The Nap review at the Crucible Theatre, Sheffield – ‘uproariously funny’
A comedy about snooker? It might sound unlikely but Richard Bean pulls it off and he does so at Sheffield’s Crucible Theatre, home of the World Snooker Championships for nearly 40 years now – it’s surprising that nobody’s seen fit to attempt it before.
As you’d expect from Bean and a director like Richard Wilson, there’s a richly comic vein running through The Nap. It tells the story of Dylan Spokes, an up and coming snooker star, played by Jack O’Connell, who’s blackmailed to throw a frame by a transgender gangster with a robotic arm. The one-liners come quick and fast, allowing both Mark Addy and Ralf Little to display some excellent comic timing. Addy’s role is the larger – he’s loveable and roguish, brilliantly deadpan – but Little’s turn as Spokes’ oily manager feels more complete.

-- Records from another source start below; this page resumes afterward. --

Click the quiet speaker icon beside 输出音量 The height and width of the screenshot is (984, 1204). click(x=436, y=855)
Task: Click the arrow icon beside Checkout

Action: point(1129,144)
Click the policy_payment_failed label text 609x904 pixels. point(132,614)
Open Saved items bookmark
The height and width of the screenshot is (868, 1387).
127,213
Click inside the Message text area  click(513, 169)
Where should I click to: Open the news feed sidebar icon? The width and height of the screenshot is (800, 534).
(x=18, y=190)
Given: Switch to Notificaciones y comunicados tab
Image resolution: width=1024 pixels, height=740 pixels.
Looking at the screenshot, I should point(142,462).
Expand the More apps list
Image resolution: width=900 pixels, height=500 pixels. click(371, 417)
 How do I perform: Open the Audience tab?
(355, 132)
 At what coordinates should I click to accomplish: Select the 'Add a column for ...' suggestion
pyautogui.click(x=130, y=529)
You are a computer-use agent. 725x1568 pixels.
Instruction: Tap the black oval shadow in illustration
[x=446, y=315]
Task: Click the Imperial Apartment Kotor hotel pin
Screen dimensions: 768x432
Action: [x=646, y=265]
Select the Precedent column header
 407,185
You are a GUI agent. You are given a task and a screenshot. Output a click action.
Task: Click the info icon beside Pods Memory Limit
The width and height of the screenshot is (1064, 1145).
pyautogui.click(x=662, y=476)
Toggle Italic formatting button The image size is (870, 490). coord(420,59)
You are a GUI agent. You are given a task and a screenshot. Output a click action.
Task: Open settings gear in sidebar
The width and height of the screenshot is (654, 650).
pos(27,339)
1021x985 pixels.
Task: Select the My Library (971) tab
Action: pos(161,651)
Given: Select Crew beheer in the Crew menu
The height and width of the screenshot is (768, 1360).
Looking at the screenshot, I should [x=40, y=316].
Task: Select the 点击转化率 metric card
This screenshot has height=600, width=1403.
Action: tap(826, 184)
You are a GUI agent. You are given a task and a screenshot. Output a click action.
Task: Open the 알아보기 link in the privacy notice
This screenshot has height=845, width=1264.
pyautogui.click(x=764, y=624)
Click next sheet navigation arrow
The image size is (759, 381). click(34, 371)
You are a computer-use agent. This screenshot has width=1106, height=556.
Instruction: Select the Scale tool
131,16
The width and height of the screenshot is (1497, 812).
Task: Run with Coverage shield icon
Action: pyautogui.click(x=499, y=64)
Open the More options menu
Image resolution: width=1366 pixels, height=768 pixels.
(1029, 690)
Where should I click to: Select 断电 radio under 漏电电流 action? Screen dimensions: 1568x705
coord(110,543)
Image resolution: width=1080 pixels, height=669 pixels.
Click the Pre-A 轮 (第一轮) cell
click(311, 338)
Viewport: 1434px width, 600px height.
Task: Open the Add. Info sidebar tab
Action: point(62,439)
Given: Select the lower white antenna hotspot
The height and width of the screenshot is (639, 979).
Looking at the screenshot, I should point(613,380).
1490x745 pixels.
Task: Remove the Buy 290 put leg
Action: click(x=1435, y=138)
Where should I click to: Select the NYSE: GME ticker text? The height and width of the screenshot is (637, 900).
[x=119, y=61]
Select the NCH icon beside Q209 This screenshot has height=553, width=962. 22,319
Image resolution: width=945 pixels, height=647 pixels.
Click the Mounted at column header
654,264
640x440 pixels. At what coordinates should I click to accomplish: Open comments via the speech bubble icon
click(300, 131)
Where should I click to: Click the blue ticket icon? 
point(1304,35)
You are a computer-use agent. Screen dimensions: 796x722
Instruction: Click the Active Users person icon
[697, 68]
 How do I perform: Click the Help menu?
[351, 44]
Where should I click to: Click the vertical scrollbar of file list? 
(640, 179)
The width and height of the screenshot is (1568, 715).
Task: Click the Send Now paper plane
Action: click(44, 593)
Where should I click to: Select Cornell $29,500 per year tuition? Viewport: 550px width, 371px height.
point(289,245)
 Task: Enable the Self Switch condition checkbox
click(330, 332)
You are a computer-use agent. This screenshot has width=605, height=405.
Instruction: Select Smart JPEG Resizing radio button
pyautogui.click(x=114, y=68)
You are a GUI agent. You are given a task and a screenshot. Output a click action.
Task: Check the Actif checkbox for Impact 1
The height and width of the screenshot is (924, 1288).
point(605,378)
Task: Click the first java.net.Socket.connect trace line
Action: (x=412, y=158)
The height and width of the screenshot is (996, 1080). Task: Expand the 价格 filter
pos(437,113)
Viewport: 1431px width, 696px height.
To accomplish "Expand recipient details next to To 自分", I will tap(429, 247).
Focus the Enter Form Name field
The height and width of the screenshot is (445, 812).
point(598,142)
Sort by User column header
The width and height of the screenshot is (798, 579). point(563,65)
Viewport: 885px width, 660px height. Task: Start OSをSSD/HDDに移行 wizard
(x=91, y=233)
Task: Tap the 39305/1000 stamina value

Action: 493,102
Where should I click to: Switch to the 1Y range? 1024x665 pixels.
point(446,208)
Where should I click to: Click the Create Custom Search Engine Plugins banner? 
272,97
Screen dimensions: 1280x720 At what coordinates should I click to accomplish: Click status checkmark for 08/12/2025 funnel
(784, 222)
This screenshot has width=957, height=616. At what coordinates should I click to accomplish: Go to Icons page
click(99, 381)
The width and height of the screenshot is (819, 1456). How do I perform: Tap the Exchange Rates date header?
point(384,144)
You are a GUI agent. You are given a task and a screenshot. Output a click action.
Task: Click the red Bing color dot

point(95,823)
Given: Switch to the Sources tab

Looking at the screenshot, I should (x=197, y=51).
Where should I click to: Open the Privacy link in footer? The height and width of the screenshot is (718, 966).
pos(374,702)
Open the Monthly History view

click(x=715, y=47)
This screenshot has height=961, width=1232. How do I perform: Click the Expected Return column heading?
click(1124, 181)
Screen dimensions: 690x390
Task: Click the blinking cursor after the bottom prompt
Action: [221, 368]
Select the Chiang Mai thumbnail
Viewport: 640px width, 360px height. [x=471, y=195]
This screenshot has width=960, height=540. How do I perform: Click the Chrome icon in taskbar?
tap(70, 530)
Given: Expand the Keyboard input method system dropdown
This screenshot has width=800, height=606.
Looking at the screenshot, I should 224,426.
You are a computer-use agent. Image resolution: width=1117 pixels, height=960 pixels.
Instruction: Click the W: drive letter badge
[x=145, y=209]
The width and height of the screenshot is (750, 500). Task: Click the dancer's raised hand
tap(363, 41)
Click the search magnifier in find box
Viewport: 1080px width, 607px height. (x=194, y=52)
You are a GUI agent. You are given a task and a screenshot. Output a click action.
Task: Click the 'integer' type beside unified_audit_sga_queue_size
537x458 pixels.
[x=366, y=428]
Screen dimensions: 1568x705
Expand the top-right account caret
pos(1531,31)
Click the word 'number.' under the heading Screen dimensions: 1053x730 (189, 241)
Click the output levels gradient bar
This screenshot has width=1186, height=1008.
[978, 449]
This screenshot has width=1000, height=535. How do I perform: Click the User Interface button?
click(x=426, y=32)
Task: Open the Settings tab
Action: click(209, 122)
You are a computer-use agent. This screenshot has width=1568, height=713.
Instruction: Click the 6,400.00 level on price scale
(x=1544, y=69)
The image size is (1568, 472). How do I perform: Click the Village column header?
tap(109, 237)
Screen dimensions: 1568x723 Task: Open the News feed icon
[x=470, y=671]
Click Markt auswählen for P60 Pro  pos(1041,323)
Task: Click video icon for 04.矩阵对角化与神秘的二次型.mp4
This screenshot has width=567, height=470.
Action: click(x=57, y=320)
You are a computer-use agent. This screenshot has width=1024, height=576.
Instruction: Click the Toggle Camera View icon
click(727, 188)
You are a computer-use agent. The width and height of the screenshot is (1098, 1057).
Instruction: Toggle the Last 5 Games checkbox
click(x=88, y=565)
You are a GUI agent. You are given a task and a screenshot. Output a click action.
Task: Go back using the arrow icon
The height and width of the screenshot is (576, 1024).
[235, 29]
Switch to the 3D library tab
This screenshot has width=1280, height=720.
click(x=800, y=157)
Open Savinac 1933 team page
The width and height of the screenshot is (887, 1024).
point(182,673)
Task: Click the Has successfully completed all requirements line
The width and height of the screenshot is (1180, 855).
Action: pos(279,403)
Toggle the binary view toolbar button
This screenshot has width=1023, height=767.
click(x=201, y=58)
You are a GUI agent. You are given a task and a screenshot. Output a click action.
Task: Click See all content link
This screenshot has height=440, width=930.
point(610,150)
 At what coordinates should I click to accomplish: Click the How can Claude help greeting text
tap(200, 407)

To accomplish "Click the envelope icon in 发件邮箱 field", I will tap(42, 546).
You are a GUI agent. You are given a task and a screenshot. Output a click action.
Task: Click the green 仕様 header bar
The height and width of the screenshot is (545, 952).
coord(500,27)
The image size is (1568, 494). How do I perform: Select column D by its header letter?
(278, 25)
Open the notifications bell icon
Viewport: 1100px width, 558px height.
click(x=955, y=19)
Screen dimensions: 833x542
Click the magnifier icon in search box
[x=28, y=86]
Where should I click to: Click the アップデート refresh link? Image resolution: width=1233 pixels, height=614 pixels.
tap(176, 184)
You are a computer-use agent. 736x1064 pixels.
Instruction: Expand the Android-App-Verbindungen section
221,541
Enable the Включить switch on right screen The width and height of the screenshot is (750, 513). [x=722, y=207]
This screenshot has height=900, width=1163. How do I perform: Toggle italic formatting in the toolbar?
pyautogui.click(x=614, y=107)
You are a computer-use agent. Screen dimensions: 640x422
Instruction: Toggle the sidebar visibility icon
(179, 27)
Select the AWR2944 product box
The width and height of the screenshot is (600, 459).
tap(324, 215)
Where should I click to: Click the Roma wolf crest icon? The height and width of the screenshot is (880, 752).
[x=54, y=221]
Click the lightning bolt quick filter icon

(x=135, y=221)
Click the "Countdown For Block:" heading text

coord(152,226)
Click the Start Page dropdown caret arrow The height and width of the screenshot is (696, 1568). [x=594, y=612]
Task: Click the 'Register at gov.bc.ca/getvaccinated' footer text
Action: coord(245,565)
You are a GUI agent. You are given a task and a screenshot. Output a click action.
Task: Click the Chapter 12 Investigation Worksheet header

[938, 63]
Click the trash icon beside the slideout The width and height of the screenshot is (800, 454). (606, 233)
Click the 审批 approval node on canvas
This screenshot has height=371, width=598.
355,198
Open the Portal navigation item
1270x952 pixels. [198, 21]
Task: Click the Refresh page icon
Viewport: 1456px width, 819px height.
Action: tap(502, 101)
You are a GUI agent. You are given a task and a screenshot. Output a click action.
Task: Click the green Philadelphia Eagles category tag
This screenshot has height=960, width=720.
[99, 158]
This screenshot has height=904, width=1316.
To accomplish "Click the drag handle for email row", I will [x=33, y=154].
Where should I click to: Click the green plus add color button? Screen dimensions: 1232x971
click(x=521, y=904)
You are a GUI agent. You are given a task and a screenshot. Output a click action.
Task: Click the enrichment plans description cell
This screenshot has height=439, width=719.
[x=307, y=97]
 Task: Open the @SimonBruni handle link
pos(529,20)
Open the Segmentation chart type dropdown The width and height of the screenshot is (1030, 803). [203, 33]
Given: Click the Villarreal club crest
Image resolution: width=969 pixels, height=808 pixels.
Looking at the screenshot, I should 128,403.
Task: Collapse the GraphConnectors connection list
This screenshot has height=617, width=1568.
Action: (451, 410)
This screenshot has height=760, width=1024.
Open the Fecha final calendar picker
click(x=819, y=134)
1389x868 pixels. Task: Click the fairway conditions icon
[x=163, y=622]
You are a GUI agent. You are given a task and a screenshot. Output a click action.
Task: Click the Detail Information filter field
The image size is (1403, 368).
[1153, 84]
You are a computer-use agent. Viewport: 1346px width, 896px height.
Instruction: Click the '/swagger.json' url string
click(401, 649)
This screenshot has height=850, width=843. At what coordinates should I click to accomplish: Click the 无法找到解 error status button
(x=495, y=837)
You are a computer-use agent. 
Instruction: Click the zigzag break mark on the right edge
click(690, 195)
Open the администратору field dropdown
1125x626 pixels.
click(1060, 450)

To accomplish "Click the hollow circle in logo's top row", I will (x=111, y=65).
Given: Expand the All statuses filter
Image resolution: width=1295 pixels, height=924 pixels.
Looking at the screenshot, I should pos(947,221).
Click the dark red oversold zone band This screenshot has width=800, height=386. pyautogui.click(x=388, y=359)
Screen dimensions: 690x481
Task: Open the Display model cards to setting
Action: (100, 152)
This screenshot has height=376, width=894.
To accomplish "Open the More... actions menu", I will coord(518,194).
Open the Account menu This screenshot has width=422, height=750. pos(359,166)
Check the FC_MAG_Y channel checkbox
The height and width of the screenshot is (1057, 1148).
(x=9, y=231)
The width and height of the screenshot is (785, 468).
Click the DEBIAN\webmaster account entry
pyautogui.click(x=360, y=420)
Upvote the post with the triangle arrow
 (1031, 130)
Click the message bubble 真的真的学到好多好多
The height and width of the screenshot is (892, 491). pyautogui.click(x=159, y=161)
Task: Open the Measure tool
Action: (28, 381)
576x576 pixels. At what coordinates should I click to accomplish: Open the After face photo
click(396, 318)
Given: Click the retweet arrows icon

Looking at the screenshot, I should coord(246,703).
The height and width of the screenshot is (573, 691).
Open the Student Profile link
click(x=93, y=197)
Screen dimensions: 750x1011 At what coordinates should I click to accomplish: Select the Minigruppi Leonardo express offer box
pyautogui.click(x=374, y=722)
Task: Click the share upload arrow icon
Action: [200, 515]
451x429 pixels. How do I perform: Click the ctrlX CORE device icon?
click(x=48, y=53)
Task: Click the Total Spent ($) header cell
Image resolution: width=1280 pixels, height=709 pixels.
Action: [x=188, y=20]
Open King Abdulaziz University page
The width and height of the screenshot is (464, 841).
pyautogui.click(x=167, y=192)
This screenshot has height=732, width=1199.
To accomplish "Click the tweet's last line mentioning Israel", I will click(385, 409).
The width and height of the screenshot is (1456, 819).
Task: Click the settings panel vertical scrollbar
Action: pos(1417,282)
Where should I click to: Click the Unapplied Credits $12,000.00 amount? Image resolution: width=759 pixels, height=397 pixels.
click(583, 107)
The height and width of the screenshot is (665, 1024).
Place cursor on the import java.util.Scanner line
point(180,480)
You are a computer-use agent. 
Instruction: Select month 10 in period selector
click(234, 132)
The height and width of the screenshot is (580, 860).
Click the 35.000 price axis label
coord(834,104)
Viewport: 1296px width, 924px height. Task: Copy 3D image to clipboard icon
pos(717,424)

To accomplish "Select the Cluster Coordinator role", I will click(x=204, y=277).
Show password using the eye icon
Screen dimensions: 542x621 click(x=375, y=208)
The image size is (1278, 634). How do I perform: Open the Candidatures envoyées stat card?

There’s a strongly moral core to The Nap, and this where O’Connell excels – he’s essentially the straight man here, but his evident pain at the thought of being exposed as a cheat really resonates. James Cotterill’s smart set is incredibly effective, a realistically down-at-heel snooker hall that transforms for the glitzy final – a scene which gives the audience the slightly surreal sensation of investing in and cheering on a fictional snooker match.
It’s not a perfect play – the central romance between O’Connell and Rochenda Sandall never quite convinces, nor does the fairy tale ending. Yet it’s a witty and energetic and, at times, uproariously funny piece of writing which captures the excitement of the sport – and even non-snooker fans are likely to find themselves rooting for Dylan to pot that final black.